— START —

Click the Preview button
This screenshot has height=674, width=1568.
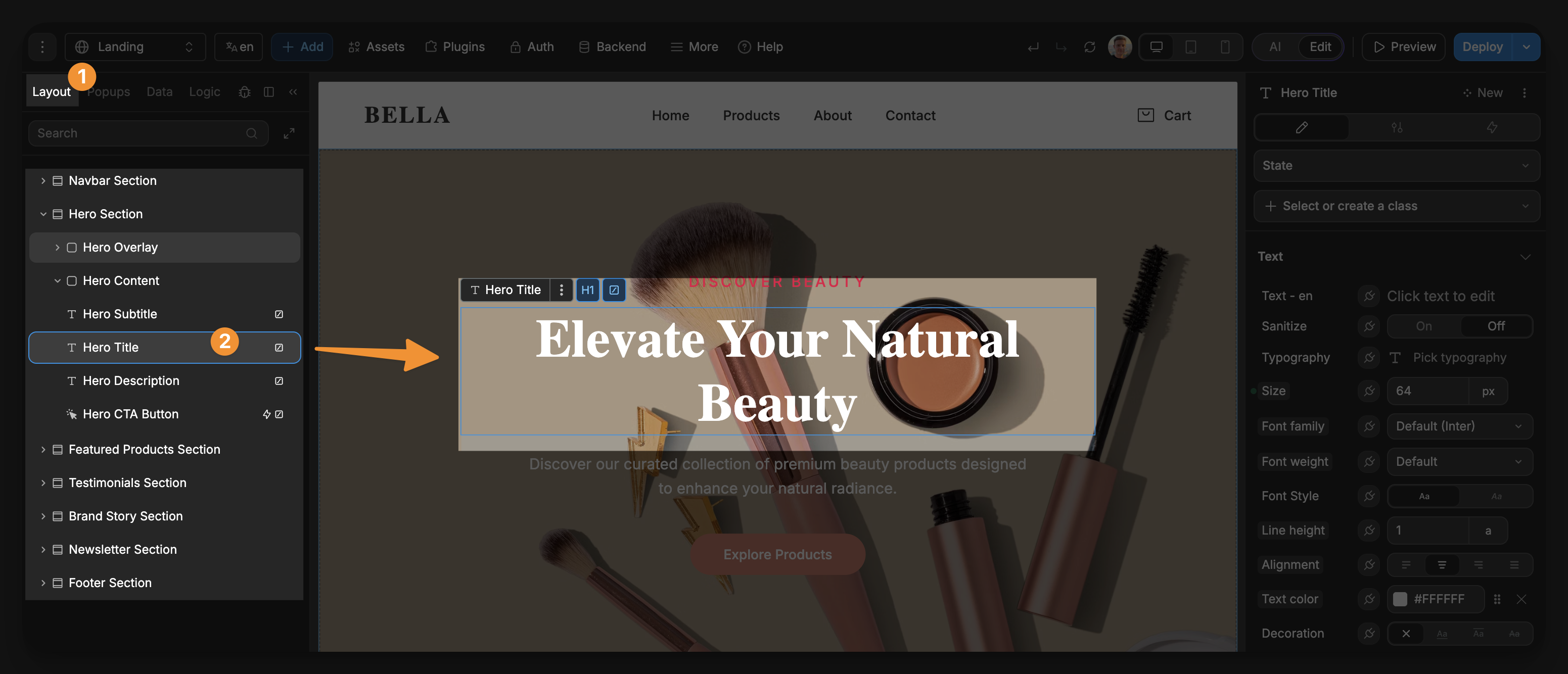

— END —
— START —

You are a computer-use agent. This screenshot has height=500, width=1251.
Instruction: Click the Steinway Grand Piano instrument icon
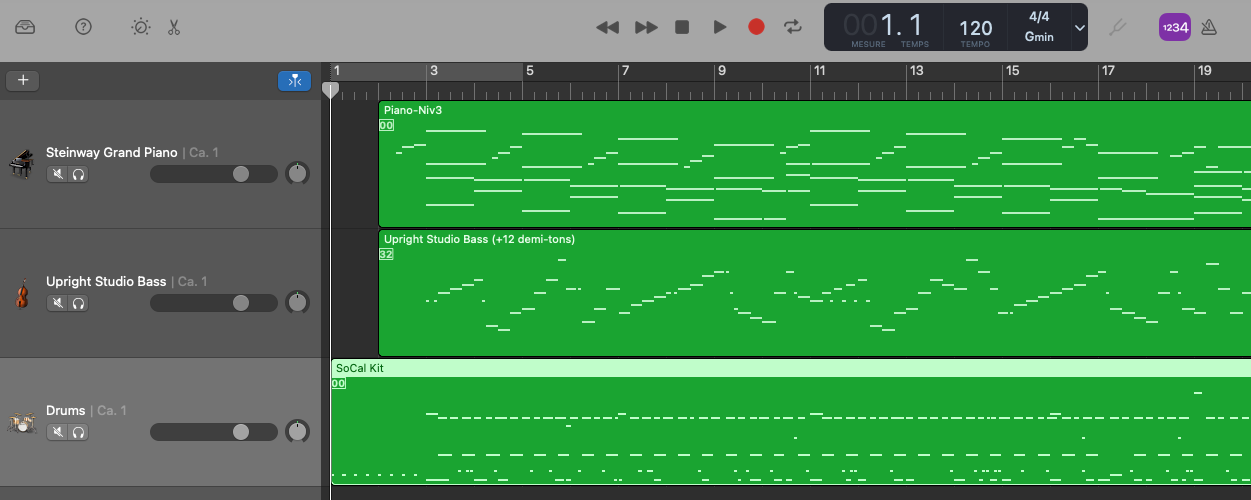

— END —
— START —

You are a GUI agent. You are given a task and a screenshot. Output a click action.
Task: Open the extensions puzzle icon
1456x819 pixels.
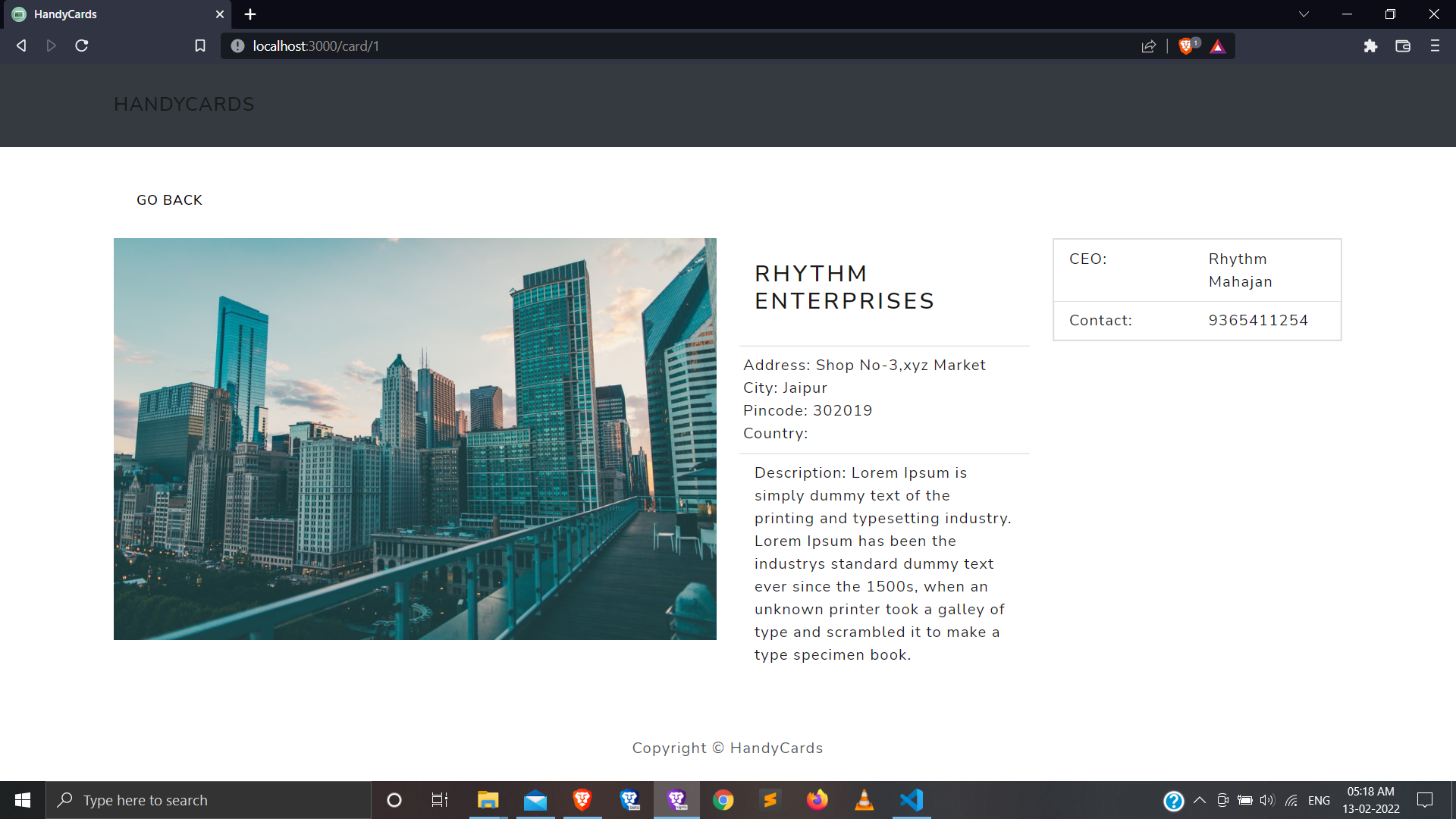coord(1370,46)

— END —

§ **TASK DESCRIPTION**: Rewrite the lines starting at the one containing "You are a GUI" and ending at the one containing "coord(1370,46)", requests included, adding 81 to every number in the click coordinates. Leave the pictures out.

§ **SOLUTION BELOW**:
You are a GUI agent. You are given a task and a screenshot. Output a click action.
Task: Open the extensions puzzle icon
1456x819 pixels.
coord(1451,127)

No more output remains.